I’ve just returned the page proofs of my forthcoming book to the publisher, so my work is pretty much done and I await the publication of it in late summer or early fall.
To be sure, there is ahead of me still the international book tour by private jet, endless readings at arenas and stadiums around the English-speaking world, and the necessary round of talk shows in Los Angeles, New York, London, Sydney, and Hong Kong, once COVID-19 has subsided. But still, the authoring and editing is done, and I won’t mind a bit of travel and public speaking after all this isolating and distancing.
(For those of you unfamiliar with the real world of religious publishing, the previous paragraph is entirely nonsense.)
So the new book is on its way. I’ve written it to help our smart friends move at least a little closer to Christian faith. Here’s the publisher’s description of it:
Maybe Christianity is actually true. Maybe it is what believers say it is. But at least two problems make the thoughtful person hesitate.
First, there are so many other options. How could one possibly make one’s way through them to anything like a rational and confident conclusion? Second, why do so many people choose to be Christian in the face of so many reasons not to be Christian? Yes, many people grow up in Christian homes and in societies, but many more do not. Yet Christianity has become the most popular religion in the world. Why?
This book begins by taking on the initial challenge as it outlines a process: how to think about religion in a responsible way, rather than settling for such soft vagaries as “faith” and “feeling.” It then clears away a number of misunderstandings from the basic story of the Christian religion, misunderstandings that combine to domesticate this startling narrative and thus to repel reasonable people who might otherwise be intrigued.
The second half of the book then looks at Christian commitment positively and negatively. Why do two billion find this religion to be persuasive, thus making it the most popular “explanation of everything” in human history? At the same time, how does Christianity respond to the fact that so many people find it utterly implausible, especially because so many Christians insist that theirs is the only way to God and because of the problem of evil that seems to undercut everything Christianity asserts?
Grounded in scholarship but never ponderous, Can You Believe? takes on the hard questions as it welcomes the intelligent inquirer to give Christianity at least one good look.
And here are the recommendations that accompany the book:
John Stackhouse offers a refreshing combination of intellectual rigor and personal courtesy, conceptual clarity where possible and commendable humility at the limits of our understanding. We all live at the nexus of knowledge, faith, doubt, and decision.

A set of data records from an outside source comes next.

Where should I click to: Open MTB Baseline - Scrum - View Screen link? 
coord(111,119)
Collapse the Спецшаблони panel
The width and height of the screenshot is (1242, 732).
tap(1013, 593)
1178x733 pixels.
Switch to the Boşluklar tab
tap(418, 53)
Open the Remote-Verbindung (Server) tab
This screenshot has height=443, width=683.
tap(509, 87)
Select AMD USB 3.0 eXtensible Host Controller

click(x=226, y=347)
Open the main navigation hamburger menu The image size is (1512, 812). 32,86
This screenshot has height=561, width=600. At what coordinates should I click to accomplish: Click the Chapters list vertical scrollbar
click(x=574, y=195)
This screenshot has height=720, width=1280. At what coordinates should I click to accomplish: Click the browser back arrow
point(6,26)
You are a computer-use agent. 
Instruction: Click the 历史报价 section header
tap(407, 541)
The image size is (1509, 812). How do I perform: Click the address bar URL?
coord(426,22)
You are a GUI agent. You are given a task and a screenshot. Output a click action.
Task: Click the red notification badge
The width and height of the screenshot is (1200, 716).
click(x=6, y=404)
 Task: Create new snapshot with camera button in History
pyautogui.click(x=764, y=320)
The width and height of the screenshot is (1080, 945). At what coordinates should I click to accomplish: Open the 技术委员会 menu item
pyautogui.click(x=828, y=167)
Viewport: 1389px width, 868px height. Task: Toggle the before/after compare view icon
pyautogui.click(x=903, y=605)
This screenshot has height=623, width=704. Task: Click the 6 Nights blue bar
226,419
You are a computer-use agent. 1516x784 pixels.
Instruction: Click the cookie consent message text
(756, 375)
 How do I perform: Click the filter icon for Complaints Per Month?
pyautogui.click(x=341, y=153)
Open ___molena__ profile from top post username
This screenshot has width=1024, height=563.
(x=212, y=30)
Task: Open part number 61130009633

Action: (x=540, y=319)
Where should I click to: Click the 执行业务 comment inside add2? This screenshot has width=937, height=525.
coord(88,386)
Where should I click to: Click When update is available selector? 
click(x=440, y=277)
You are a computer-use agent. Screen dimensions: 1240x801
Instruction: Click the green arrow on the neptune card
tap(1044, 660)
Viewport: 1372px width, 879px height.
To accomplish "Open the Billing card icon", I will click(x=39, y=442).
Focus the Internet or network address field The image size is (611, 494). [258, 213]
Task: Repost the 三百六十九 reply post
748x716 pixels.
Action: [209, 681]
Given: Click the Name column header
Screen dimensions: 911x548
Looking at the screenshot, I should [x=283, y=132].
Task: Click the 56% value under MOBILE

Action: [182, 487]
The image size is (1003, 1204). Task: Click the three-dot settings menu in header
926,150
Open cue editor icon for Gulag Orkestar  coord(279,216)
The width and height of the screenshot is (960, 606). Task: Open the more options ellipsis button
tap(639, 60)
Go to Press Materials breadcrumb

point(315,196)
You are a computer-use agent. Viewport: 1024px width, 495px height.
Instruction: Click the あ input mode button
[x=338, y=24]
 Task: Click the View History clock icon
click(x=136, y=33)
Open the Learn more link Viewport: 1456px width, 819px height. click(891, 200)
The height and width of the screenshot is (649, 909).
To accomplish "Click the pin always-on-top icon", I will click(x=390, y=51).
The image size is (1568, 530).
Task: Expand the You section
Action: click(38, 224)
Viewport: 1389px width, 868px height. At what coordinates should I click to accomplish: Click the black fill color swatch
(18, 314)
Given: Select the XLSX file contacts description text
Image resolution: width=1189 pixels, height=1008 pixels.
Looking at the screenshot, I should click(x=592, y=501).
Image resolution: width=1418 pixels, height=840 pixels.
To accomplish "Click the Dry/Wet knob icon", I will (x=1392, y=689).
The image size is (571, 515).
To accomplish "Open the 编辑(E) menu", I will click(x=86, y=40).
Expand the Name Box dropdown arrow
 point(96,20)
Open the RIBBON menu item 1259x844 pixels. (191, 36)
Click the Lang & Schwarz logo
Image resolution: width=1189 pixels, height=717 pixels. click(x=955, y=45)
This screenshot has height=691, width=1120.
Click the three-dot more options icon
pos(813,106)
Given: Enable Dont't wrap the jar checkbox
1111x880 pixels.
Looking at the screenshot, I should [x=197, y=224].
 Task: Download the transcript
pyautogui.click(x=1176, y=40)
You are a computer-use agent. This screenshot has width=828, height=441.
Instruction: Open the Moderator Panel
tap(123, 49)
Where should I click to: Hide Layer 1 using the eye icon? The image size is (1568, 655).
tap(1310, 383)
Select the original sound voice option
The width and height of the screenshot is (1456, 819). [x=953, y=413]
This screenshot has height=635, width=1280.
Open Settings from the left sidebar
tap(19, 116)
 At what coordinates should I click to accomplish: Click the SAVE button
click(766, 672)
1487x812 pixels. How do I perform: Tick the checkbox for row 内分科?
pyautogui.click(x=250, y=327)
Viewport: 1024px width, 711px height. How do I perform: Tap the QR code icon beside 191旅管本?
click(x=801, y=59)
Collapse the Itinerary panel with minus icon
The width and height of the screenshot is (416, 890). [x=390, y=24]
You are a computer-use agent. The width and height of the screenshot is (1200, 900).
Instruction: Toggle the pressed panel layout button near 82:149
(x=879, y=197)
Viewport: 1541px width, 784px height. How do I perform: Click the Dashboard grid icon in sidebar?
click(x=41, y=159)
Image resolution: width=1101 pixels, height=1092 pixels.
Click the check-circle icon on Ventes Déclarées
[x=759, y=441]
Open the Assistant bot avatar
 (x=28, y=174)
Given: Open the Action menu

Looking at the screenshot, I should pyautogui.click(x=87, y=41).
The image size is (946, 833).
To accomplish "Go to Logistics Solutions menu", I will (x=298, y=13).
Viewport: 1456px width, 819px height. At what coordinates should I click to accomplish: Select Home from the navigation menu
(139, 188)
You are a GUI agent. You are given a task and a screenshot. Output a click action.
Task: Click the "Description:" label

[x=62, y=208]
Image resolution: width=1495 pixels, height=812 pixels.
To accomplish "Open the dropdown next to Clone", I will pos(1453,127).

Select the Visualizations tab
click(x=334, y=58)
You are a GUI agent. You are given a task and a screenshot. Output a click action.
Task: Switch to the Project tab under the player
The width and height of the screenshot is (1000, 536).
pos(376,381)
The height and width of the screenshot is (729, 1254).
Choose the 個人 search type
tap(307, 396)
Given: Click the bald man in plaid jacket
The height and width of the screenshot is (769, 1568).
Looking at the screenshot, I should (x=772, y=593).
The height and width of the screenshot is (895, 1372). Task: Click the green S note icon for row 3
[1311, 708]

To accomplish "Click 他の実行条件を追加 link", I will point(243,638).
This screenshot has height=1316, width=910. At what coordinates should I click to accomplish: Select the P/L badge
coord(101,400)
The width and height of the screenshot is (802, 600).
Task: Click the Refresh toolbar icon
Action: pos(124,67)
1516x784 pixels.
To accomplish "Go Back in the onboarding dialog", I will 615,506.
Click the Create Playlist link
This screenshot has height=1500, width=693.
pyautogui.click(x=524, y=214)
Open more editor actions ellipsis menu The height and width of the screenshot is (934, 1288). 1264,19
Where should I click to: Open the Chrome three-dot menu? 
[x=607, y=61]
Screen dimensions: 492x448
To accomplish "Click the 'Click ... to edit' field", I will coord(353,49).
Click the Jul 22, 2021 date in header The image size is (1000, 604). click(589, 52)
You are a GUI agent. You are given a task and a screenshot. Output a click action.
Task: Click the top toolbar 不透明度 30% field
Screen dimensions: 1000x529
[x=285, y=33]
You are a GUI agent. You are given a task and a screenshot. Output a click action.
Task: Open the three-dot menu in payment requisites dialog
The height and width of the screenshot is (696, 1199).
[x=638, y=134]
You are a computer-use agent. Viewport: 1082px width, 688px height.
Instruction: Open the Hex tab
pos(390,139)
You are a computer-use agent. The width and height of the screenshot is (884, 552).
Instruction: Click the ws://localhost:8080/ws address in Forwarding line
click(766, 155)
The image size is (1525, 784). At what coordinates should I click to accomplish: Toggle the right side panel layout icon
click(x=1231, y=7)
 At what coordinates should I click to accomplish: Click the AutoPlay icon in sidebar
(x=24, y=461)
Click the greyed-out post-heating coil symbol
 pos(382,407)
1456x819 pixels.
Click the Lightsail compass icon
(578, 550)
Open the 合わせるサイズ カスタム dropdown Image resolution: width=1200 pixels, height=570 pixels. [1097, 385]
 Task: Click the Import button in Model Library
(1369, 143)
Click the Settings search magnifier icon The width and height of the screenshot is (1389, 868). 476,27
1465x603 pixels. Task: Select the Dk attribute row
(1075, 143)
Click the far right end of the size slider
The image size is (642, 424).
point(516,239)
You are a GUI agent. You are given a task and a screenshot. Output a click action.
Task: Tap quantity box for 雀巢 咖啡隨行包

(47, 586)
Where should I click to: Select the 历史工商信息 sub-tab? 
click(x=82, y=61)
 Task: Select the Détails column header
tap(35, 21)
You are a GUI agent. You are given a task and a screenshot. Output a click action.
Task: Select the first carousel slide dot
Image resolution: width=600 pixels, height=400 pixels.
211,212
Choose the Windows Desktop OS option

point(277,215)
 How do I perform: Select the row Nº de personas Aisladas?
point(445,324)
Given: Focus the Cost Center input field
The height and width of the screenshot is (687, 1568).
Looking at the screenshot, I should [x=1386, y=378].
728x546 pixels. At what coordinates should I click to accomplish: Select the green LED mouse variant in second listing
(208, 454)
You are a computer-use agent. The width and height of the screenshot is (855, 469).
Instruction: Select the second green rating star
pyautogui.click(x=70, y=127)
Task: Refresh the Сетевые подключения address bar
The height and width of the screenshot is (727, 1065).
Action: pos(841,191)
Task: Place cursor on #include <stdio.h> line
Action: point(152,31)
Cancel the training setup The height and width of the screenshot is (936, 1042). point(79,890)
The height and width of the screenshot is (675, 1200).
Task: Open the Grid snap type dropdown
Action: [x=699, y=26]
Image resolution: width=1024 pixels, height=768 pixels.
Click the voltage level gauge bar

John Stackhouse provides for us an invaluable guidebook to that vexed territory.
— Hans P. Halvorson, Stuart Professor of Philosophy, Princeton University
Here is a book for everyone who wants their life to be in harmony with reality. If you are ready for your beliefs–and your reasons for choosing them–to be challenged to the core, then you should read this.— Andrew Briggs, Professor of Nanomaterials, University of Oxford
John Stackhouse strikes a brilliant balance. As a devoted Christian, he has the confidence to proselytize, yet he also has the humility to respect my intelligence, dignity, and humanity as a non-Christian. Be not afraid of his invitation. In our age of raging dogmas, who asks for simple consideration without expectation of outcome? Stackhouse, that’s who. In more ways than one, this book is a counter-cultural delight.— Irshad Manji, Founder, Moral Courage Project
Intelligent, erudite, and witty, this book is a guide to answering with integrity the most important question of our lives: “What kind of life is worthy of our humanity?” That’s the kind of “believing” Stackhouse explores: the knowledge and trust needed for embarking upon a comprehensive way of life.
— Miroslav Volf, Henry B. Wright Professor of Theology and Director of the Yale Center for Faith and Culture, Yale University
So now you know. Thanks for your attention, and I hope it will do you, or someone you care about, some good once it’s out.